Cavalos (500 mortes)
É difícil estimar quantas pessoas morrem por acidentes com cavalos no mundo, devido à intensa relação de humanos com estes animais. Acredita-se que nos Estados Unidos sejam cerca de 40 mortes anuais e que o número de acidentes fique em 500 globalmente. Em um levantamento feito na Austrália entre 2000 e 2013, os cavalos foram responsáveis pela morte de 74 pessoas que caíram ou foram pisoteadas pelo animal. As mortes acontecem em acidentes durante montarias e outras atividades equestres. Em comparação com o número de praticantes de atividades relacionadas ao hipismo, porém, o risco de morte é muito pequeno.

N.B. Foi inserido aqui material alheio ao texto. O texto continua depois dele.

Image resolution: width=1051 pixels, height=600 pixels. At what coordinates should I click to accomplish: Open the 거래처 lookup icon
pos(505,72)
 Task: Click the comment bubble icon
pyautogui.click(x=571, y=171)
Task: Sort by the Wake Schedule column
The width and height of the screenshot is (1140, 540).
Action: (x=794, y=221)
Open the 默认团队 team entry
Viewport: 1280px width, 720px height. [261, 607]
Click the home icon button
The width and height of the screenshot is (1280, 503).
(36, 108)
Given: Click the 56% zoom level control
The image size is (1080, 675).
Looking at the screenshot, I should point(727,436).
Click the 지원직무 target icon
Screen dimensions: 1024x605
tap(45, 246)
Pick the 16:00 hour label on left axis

Elefante africano macho (Loxodonta africana) na Reserva Nacional de Samburu, Quênia
Elefante (400 mortes)
O elefante, apesar de não ser um animal carnívoro, é responsável por média de 460 mortes por ano apenas na Índia. Dados do Ministério do Meio Ambiente do país asiático registraram 2,3 mil vítimas entre 2014 e 2019. Não há números globais consolidados, mas os incidentes geralmente envolvem disputa por território à medida que áreas naturais que eles usavam para suas sociedades começam a ser ameaçadas por ocupações humanas.
Leão (100 mortes)
Embora não existam dados globais oficiais, estimativas regionais sugerem que leões provocam cerca de 100 mortes por ano. Segundo a Enciclopédia Britannica, 871 pessoas foram atacadas por leões entre 1990 e 2005 apenas na Tanzânia, país que registra a maior média anual de mortes pelo “rei da selva” — humildes 22. Uma das séries de ataques mais assustadoras ocorreu no Quênia, em 1898, quando dois leões mataram dezenas de trabalhadores ferroviários antes de serem abatidos.
Bovinos (100 mortes)
O número exato de pessoas mortas por touros e bois anualmente varia globalmente, mas estatísticas dos Estados Unidos e do Reino Unido fornecem estimativas de que podem ser até mais que uma centena ao ano. Só nos EUA, em média, são 20 trabalhadores ao ano que morrem devido a ataques de bovinos (incluindo touros, bois e vacas), geralmente por pisoteamento ou chifradas. A maioria dessas fatalidades ocorre em fazendas e envolve trabalhadores rurais. A queda da popularidade de atividades como touradas também tem diminuído este número.